- _GIVEN TASK_:
Please pick out every line in the rows below that contains the string "Instruction" with the same capitalization, and copy each of those lines.

- _RECORD SET_:
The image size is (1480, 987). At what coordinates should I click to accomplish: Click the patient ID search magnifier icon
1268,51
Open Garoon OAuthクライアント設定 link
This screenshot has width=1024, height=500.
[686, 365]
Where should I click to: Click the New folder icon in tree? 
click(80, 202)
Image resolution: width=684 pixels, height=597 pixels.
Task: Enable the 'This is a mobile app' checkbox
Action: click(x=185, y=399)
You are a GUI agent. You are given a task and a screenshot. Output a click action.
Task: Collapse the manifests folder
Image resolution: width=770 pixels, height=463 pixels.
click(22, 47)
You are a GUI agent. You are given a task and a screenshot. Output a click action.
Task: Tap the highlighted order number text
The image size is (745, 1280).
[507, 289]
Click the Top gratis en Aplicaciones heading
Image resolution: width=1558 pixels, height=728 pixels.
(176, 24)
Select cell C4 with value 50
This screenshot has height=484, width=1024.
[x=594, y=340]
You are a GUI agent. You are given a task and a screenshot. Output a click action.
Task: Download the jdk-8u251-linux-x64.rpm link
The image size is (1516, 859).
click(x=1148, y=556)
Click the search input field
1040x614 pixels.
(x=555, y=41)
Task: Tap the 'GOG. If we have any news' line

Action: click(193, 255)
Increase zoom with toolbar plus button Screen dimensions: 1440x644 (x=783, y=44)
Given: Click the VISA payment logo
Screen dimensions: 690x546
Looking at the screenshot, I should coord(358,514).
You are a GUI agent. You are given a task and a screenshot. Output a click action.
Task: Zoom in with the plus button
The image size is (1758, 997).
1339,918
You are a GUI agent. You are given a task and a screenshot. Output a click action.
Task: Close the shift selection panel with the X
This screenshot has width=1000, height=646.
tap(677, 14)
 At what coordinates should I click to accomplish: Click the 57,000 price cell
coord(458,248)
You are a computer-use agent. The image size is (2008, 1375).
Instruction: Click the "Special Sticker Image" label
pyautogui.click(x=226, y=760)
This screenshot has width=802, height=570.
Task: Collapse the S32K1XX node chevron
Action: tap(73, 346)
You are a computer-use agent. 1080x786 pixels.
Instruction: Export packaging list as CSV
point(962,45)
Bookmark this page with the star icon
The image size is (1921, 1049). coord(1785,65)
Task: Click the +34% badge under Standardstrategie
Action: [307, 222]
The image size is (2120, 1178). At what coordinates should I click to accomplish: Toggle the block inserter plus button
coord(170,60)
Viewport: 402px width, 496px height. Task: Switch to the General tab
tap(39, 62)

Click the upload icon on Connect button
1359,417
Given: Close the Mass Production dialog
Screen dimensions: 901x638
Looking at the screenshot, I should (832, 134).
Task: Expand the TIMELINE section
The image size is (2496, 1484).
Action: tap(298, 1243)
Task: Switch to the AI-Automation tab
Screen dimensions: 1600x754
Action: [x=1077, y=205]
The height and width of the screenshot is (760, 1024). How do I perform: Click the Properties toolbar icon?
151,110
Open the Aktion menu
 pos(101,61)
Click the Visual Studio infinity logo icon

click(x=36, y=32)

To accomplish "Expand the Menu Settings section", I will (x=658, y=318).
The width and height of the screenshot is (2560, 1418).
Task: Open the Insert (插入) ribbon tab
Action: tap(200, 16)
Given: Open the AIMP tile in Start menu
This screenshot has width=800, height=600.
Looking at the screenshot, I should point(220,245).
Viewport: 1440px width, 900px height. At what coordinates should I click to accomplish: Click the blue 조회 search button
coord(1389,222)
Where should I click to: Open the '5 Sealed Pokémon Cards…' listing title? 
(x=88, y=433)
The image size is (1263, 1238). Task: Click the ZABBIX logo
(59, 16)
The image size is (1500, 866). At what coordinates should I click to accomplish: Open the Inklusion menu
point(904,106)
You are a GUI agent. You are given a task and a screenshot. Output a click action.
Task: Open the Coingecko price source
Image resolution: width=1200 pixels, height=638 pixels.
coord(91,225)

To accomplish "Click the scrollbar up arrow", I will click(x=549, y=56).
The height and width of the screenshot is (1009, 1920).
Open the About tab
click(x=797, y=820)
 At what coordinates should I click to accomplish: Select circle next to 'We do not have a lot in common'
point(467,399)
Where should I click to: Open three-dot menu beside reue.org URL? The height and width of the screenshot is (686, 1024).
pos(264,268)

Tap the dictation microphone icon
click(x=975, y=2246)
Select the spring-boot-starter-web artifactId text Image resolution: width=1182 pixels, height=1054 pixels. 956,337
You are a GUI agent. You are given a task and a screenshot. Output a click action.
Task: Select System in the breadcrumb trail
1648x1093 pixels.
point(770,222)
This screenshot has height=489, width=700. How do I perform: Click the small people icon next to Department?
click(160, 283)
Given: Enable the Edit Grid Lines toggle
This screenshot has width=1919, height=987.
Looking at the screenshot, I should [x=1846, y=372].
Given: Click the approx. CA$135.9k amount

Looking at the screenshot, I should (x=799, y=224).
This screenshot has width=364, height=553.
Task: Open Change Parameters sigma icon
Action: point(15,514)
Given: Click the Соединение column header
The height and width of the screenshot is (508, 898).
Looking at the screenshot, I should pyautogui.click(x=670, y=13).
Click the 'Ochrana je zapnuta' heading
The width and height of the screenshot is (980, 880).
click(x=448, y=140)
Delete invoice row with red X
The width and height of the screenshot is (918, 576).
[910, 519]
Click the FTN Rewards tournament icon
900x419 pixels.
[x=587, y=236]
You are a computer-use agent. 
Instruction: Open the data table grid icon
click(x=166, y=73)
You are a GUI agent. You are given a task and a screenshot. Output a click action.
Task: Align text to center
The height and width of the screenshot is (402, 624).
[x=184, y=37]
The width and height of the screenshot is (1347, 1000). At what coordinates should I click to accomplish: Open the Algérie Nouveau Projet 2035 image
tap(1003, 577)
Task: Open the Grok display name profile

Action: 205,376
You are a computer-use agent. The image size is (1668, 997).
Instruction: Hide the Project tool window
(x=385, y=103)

- _TASK ANSWER_:
Instruction: Click the "Special Sticker Image" label
Instruction: Export packaging list as CSV
Instruction: Open the data table grid icon
Instruction: Hide the Project tool window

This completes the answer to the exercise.